Now the richest man in the world, Elon Musk, has devoted $1.5 billion worth of the cash stash at Tesla (TSLA) to Bitcoin. Across the globe, major corporations are following his lead.
Square (SQ), Paypal (PYPL), Mastercard (MA) and Visa (V) are all in on the action. So are big-name insurers like Mass Mutual. Even big banks like JPMorgan Chase (JPM) are investing in crypto.
Want in Too?
But if there’s one flaw in the crypto market, it’s this… The barrier to entry, while falling quickly, is higher than many investors are used to.
It’s not hard to open an account with a crypto exchange, but it can be confusing, especially for folks who make only a few trades each year.
But here’s the thing… I recommend that every investor have exposure to the crypto market. It shouldn’t be a large part of a portfolio (less than 10%), but there’s no doubt folks who followed this advice over the past 12 months are sitting on phenomenal, portfolio-leading gains.
The real thing is best. But there are some very close alternatives trading on Wall Street’s major stock exchanges. Anybody can get into them with a simple, ordinary trading account.
Here is a list of five that offer some of the best and most efficient exposure to the crypto market…

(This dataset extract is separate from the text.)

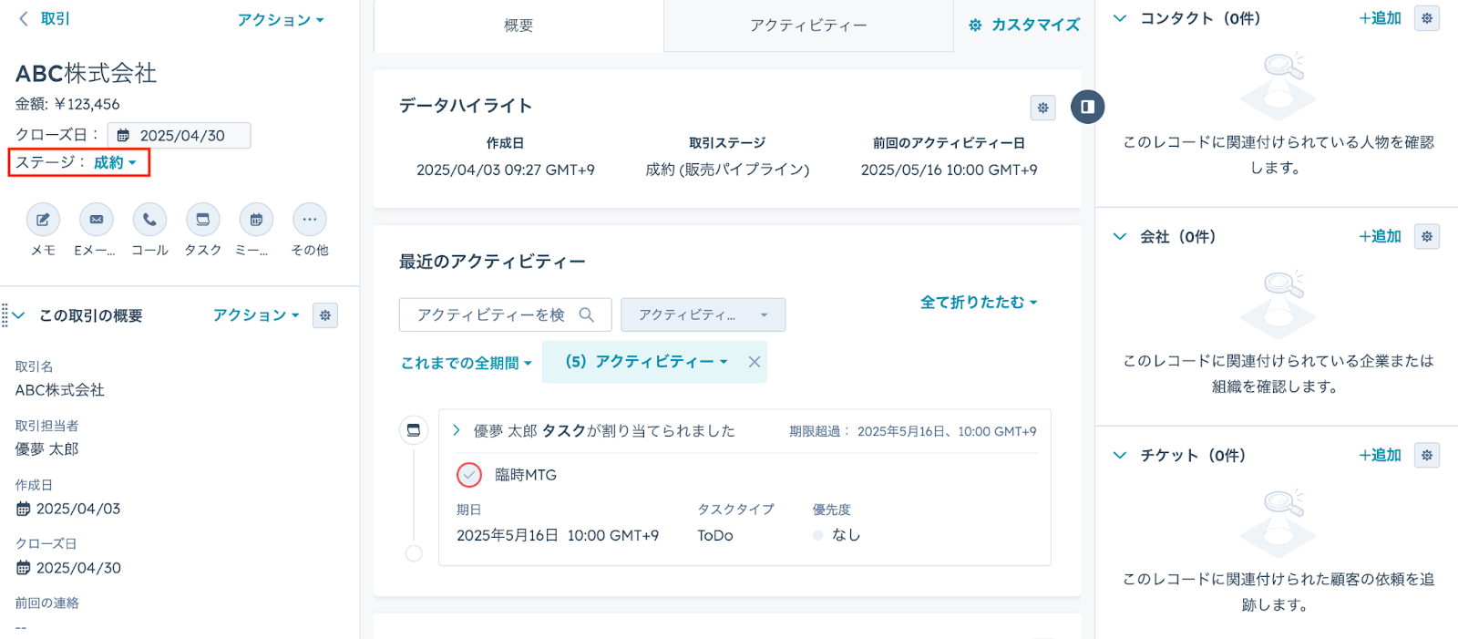The width and height of the screenshot is (1458, 639).
Task: Click +追加 in the 会社 section
Action: [1380, 237]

Grayscale Bitcoin Trust (GBTC) – We’ll start with the biggest and most popular of them all. This ticker represents a trust that owns more than 649,000 Bitcoin… roughly 3% of the total supply of the coin.
In fact, the only thing the trust owns is Bitcoin. That makes it a pure play on the price of the world’s most popular crypto.
And while a lot of investors treat the trust like they would a traditional exchange-traded fund, there are some key nuances. The first is the most important. Because the fund owns a finite amount of Bitcoin, it often trades at a premium to the price.
That means when demand is high for shares of the trust, you will likely pay more for a slice of the action than you would if you simply bought Bitcoin on a traditional crypto exchange.
For most folks, the premium isn’t much of a concern. It’s often quite small in comparison with the daily movement of the coin.
With this trust, investors do not take direct ownership of Bitcoin. They simply own a stake of a trust that owns a whole lot of them.
It’s a safe (from a cybersecurity perspective) and efficient way to play Bitcoin.
Grayscale Ethereum Trust (ETHE) – It’s vital to understand that Bitcoin is not the only crypto in the game. It gets a lot of attention because it was the first to the market. But that does not mean it is the best coin or that its price will soar the highest.
Ethereum is quickly gaining in popularity and may soon overtake Bitcoin. That’s because it represents a different blockchain with a different host of possibilities. Ethereum, in fact, is the leader sitting atop an entire ecosystem that bears its name.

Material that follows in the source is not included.